I encounted this issue as well (posted about it here: Self-Signed Certificate after 2.3.3 Upgrade - #3 by shoaibkk) and did the manual SSL renew to fix it. Looks like on 03/18/2023 these certs renewed again (very fast since they’re good for 90 days) and it’s interesting. Some sites got the self-signed certificate, and some got valid let’s encrypt certificates.

Can you point me to the logs for this? I’d love to attach them to hopefully help get to the bottom of this.

EDIT: I just edited the ~/.acme.sh/account.conf file and enabled logging. I’ll need to set up log rotation, but hopefully next time this happens I’ll have some actionable logs.
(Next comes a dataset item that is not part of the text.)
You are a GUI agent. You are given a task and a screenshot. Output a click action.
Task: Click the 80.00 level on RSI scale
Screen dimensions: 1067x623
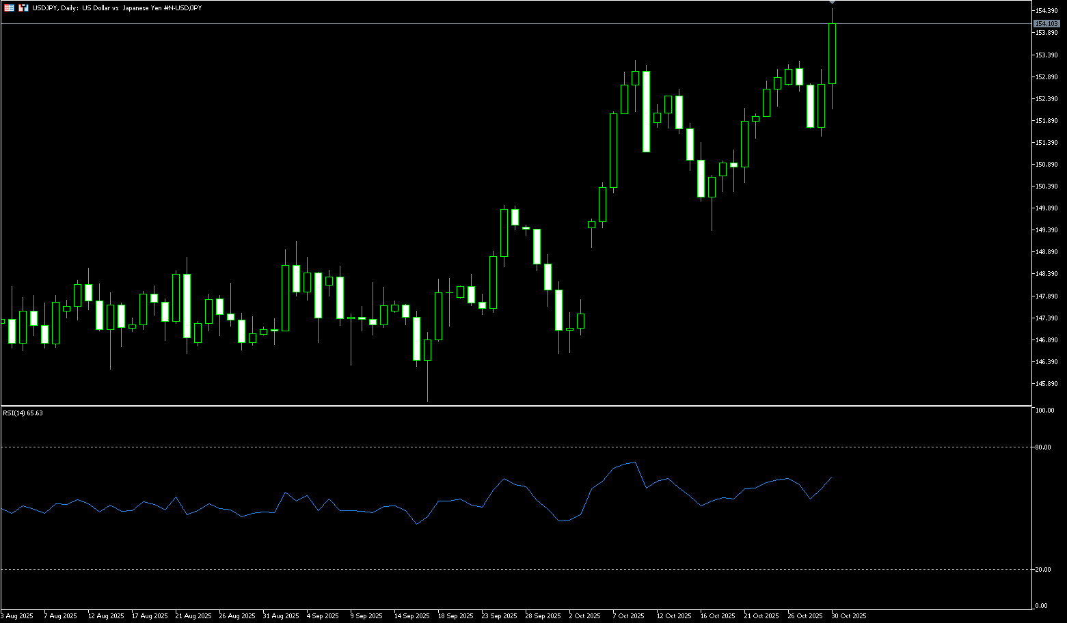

The acme.sh script in the directory is v3.0.6 which seems to be the current one on Github. Going into the SSL menu, selecting the site, and clicking Issue SSL resolves the issue.

Interestingly, like 3 of the 9 sites I manage had the renewal complete successfully. The rest dropped back to self signed, and not because they were due for renewal. I literally went through this around 3 weeks ago. Very strange.

2 Likes

I am having the same issue.

I was originally on Ubuntu 20.04 and everything worked fine.

However, I recently installed 22.04 (fresh install) and installed cyberpanel again (v2.3.3) and restored my websites from backup. Their original let’s encrypt certificate (which was part of the backup) worked fine.

However, when it came time to renew the certificate, it failed to do so and reverted to a self-signed certificate. I tried issuing ssl certificates to my websites manually on cyberpanel, to no avail.

I’ve also tried all of the suggestions above also to no avail.

The cyberpanel log shows the following:

I genuinely dont know what to do.

It’s either a bug with v2.3.3 or a bug with the Ubuntu 22 support (the latter is unlikely as the OP is on 20). As everything worked fine prior to the update, and nothing was changed prior to the update, this only broke after the update.

The issue seems to be associated with ubuntu 22 and centos versions only. Ubuntu 20 is most stable version currently. I can attest to this 100%

Ah I see. So in this case is it planned for a future cyberpanel update to fix this issue?

Or is my best bet to just go back to 20 and stay there?

Thanks!

Its best if you open an issue on GitHub as you can see no issues have been opened so far Issues · usmannasir/cyberpanel · GitHub

In such cases any seasoned developer would assume this as a case by case issue not necessary a code issue. However considering its prevalent on Ubuntu 22 and CentOs 7 or 8 I would recommend you open an issue so that the involved persons can test accordingly. As far as me testing I would never test centos 7 or 8 or ubuntu 22 for cyberpanel.

1 Like

There were several similar problems here. I noticed that… the ssl is renewed much before the 90 days, that is, with 2 or 3 days of use, the certificate is already renewed and in some cases it does not renew, causing the error, I also did not find the solution at the time.

I presume I have the same issue in that SSL certificates keep failing for me on my websites.

I don’t know enough to tell you any more than that, but frequently I am told my website is unavailable and upon checking it’s an SSL issue. I renew manually and all ok, but only for a while.

How best to proceed?

Thank you.

I believe this was a bug released in the 2.3.3 branch. I’ve just opened a Github issue for this, here: Self-Signed SSL Certs being Issued for Valid Domains due to Acme.sh Failure · Issue #1044 · usmannasir/cyberpanel · GitHub. Please add any additional context there so the developers can fix this.

Thanks,
-pd

Thank you all very much for your input and experiences in resolving this situation with ssl certificates.

For now, I commented out the suggested cron lines to prevent the problem from occurring.

I am understanding that this only occurs with the latest version 2.3.3. If so, which version is safe to downgrade?

I use:
Ubuntu 20.04
Cyberpanel 2.3

I’m following the GitHub thread posted by @packetdog. Disappointing there isn’t more urgency…

Isn’t that the truth? I don’t think the developers understand they’re about to blow up all the success they’ve acheived with CyberPanel thus far over a silly but VERY IMPACTFUL bug… and it feels like it’s not even being worked on.